**Your objective**
Pictures in the records below must be left out. Return exactly the lines from the line with "Given: Open the Actividad notifications bell" to the line with "Task: Click the AI red heart icon", both included.

Dataset extract START

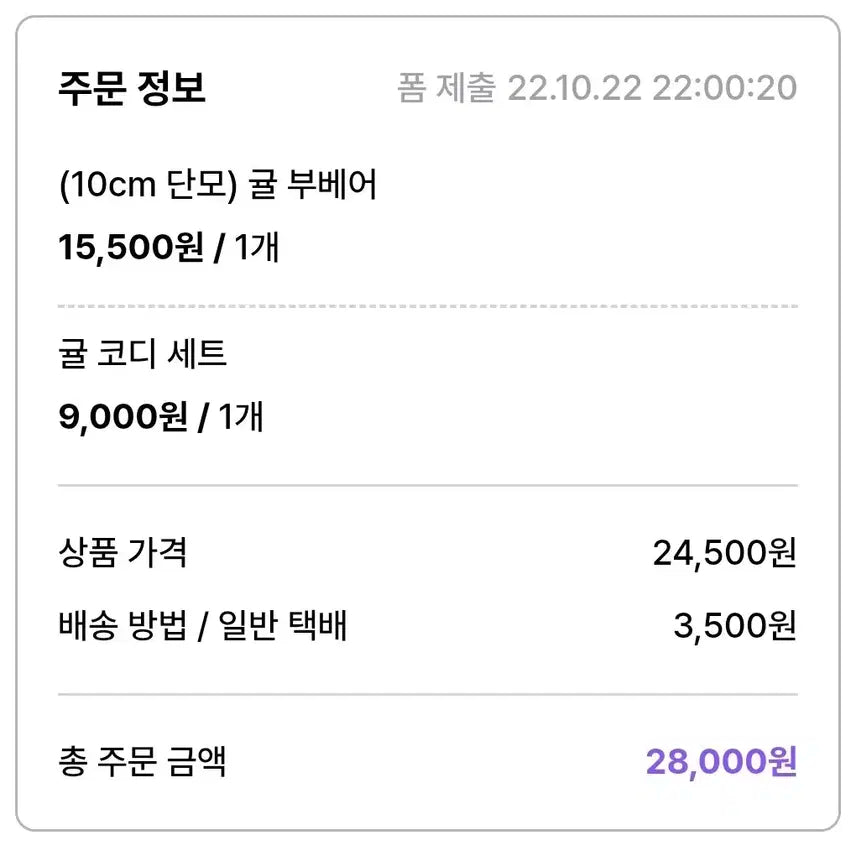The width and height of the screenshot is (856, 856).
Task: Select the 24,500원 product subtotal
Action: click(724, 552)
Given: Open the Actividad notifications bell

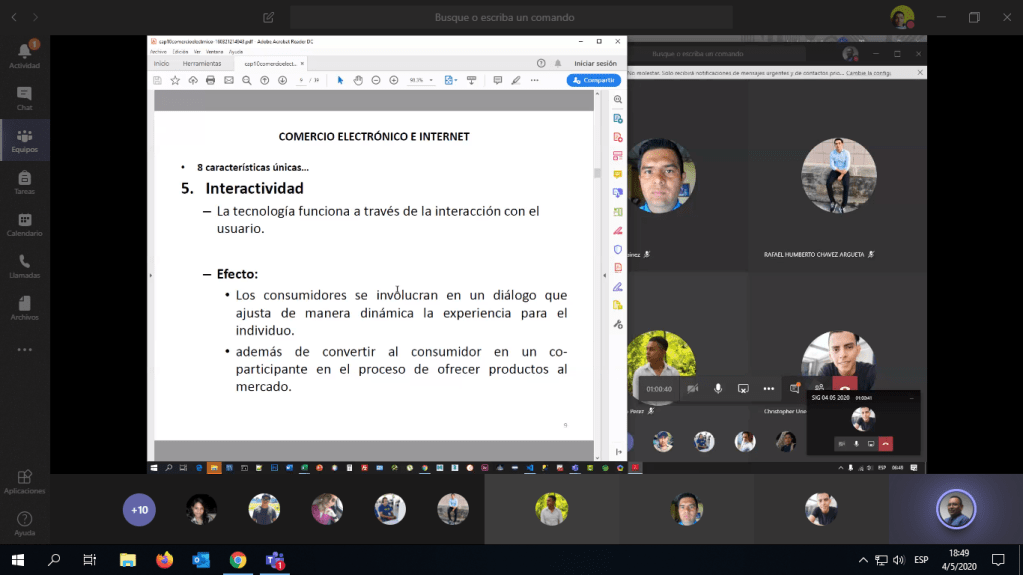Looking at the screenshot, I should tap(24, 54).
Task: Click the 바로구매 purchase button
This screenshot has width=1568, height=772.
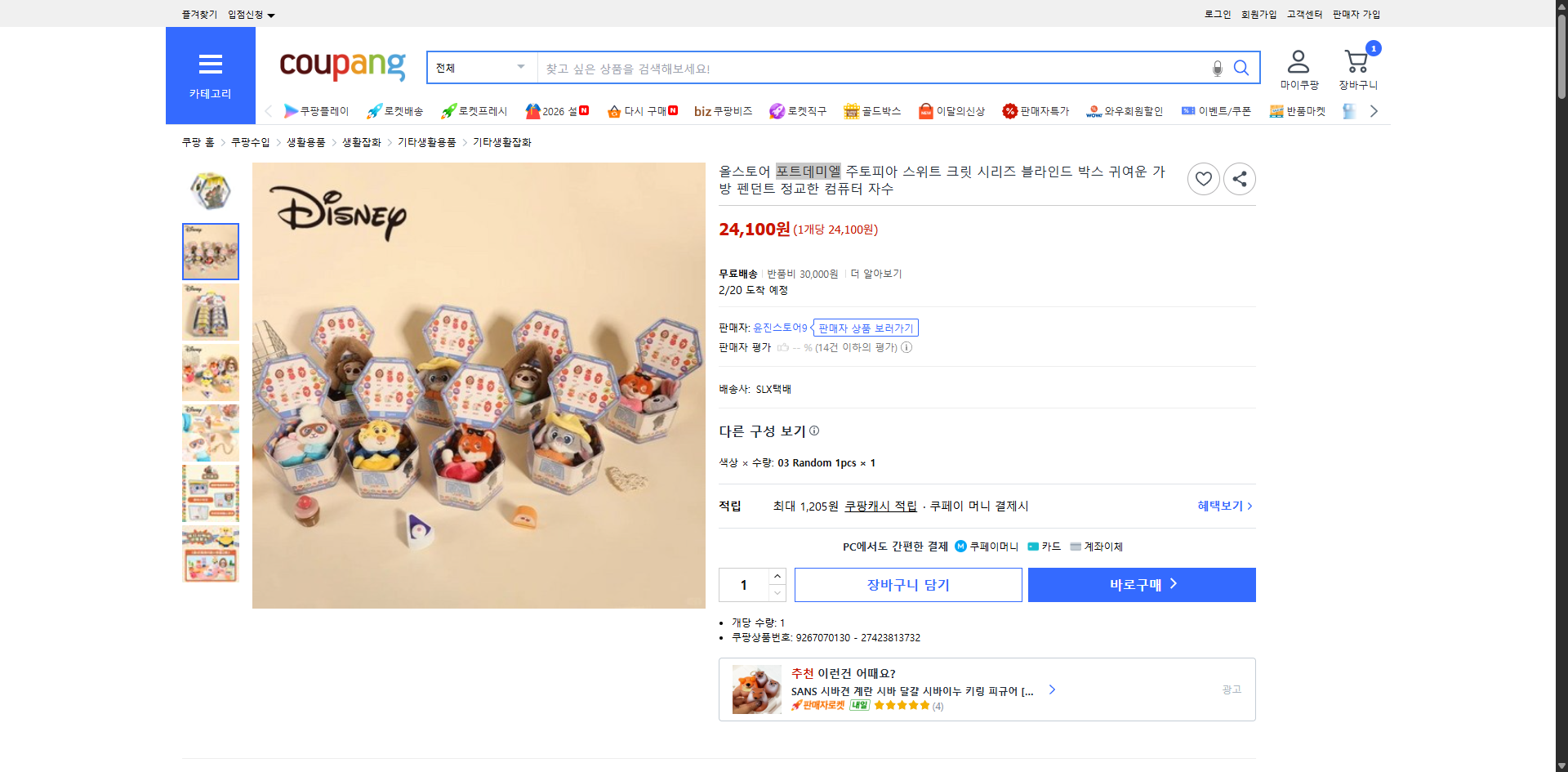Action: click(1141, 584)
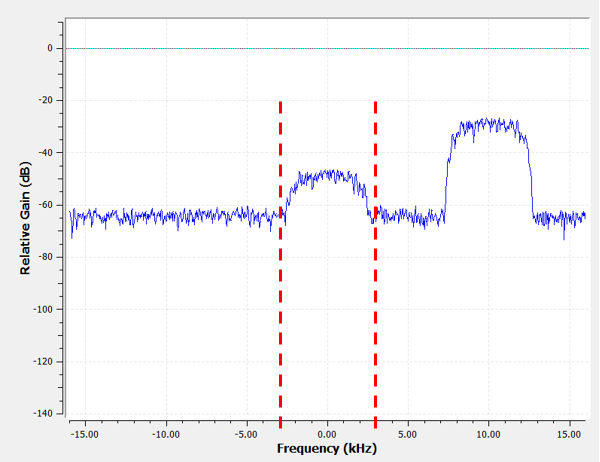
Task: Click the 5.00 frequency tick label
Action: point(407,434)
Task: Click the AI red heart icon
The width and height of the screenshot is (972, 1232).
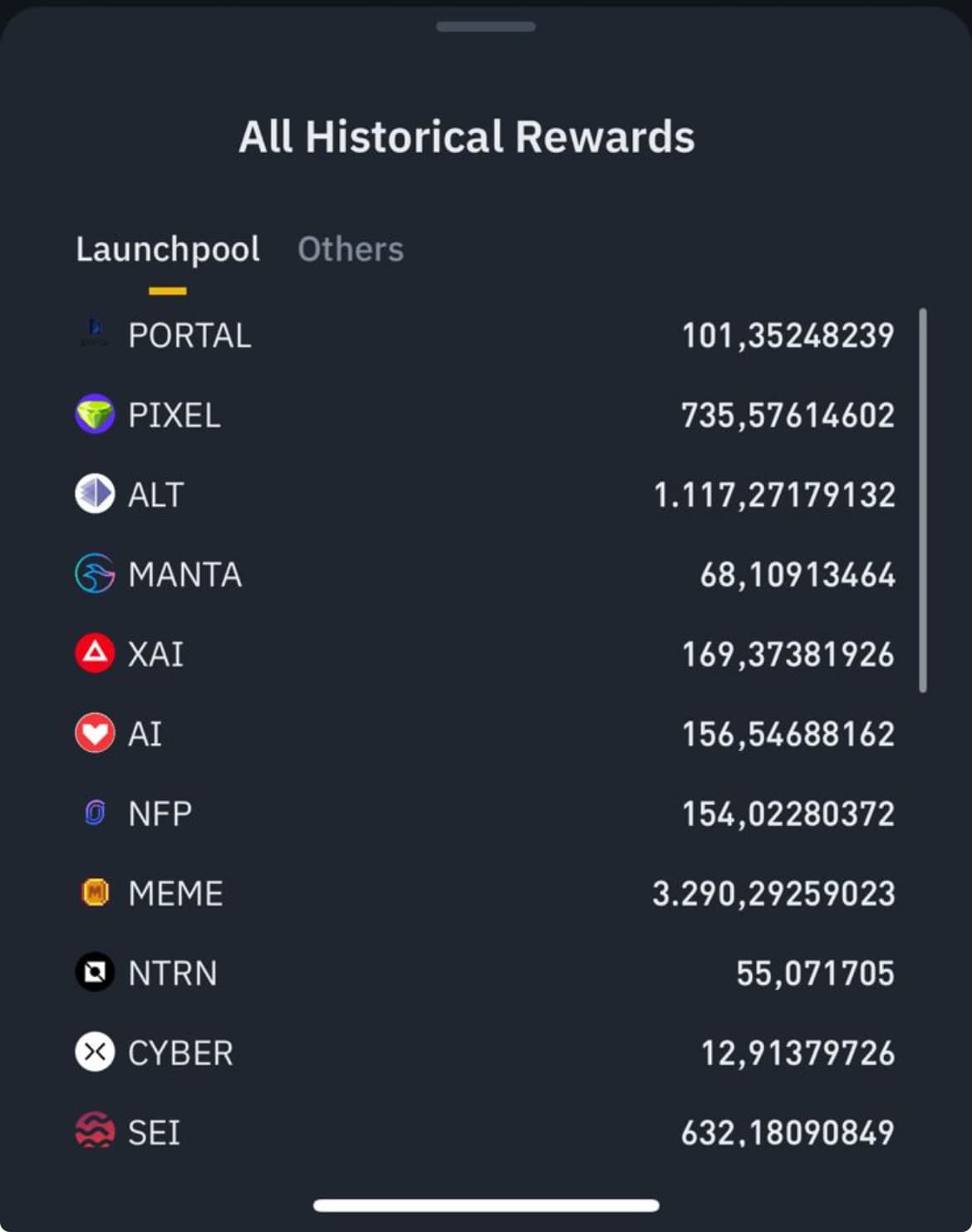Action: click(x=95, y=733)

Dataset extract END
Dataset extract START

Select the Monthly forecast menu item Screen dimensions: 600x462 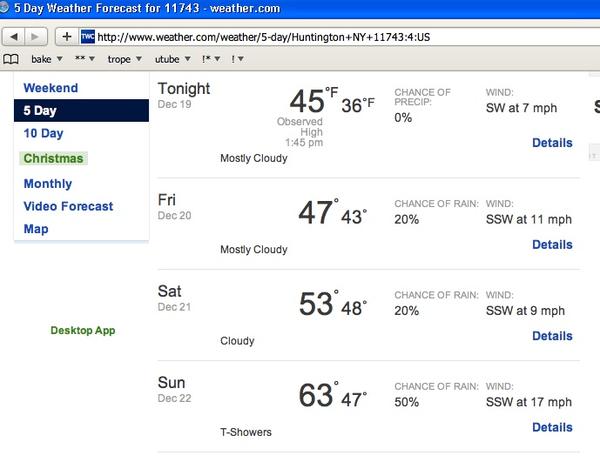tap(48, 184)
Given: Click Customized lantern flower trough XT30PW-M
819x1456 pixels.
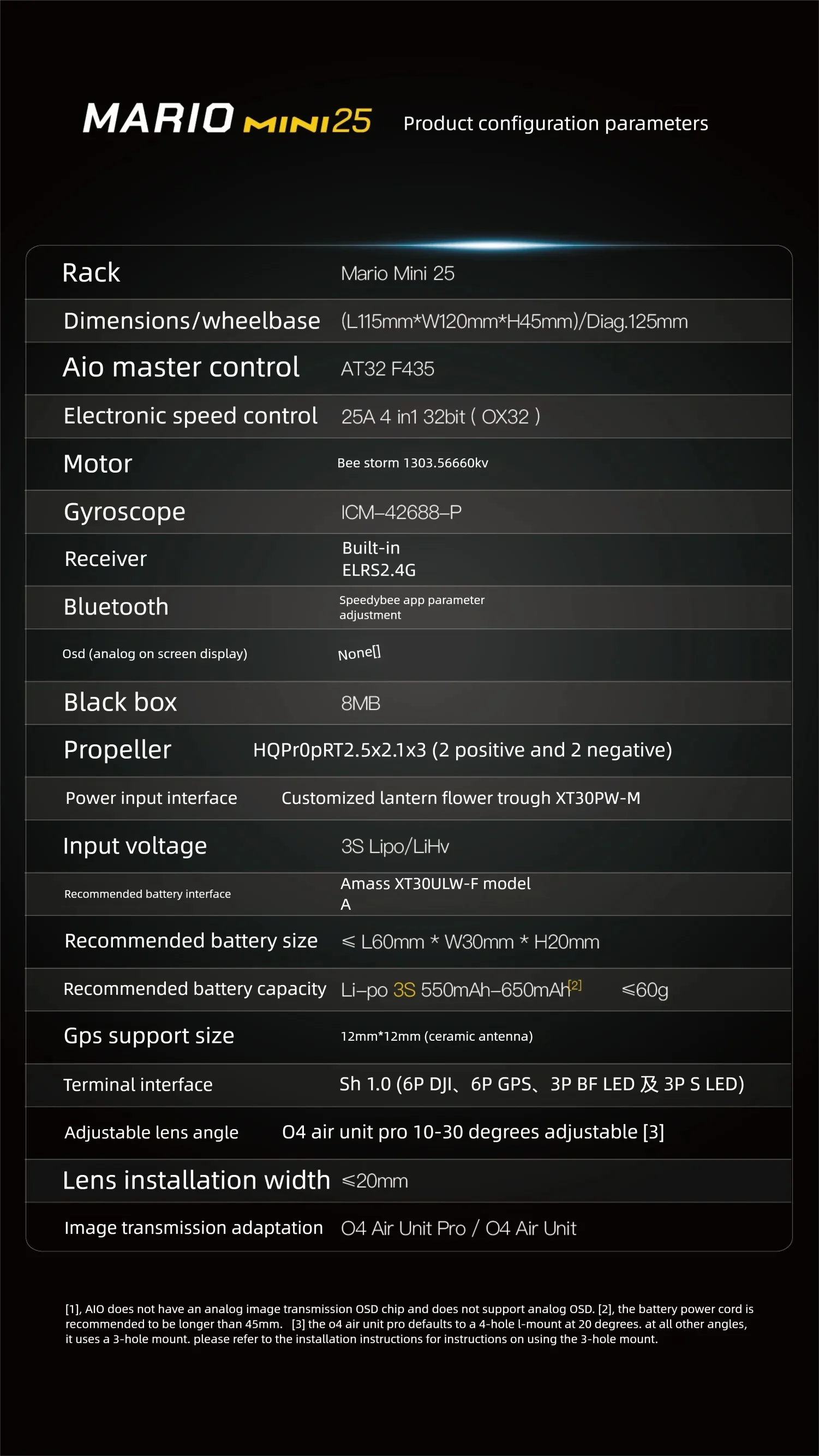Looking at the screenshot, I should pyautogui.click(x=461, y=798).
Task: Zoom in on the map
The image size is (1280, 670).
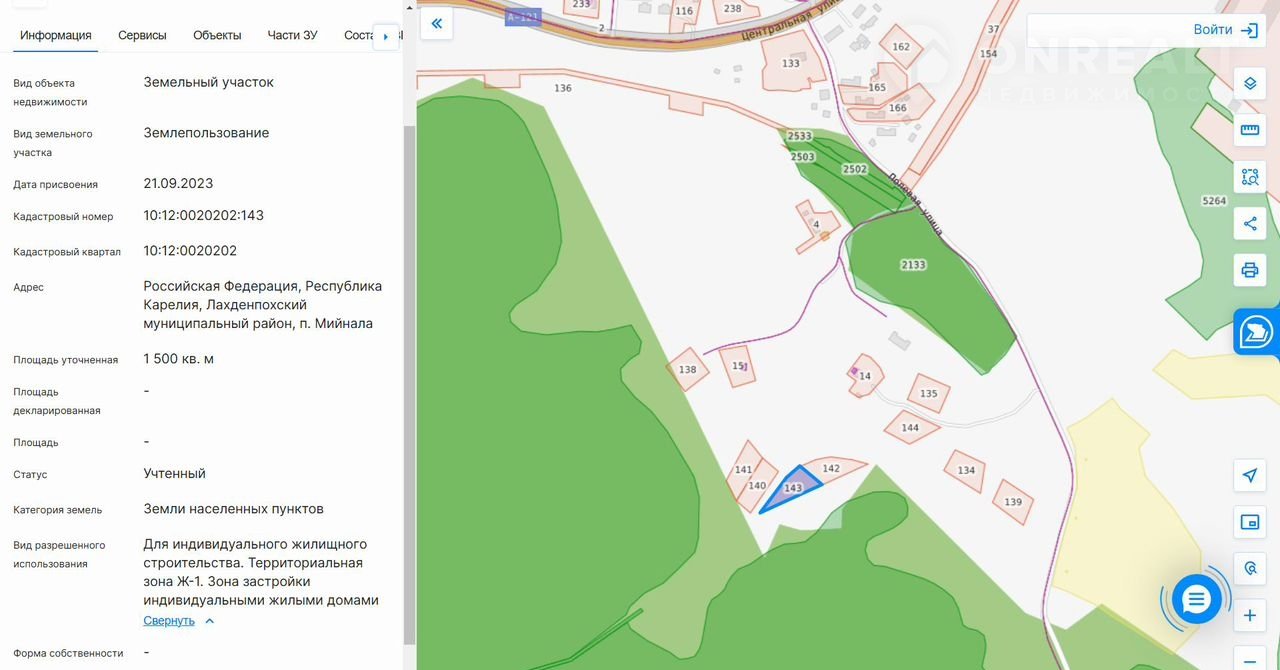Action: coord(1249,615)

Dataset extract END

**Output for this task**
Given: Open the Actividad notifications bell

Looking at the screenshot, I should tap(24, 54).
Task: Click the 바로구매 purchase button
This screenshot has width=1568, height=772.
Action: click(1141, 584)
Task: Click the 5.00 frequency tick label
Action: point(407,434)
Task: Click the AI red heart icon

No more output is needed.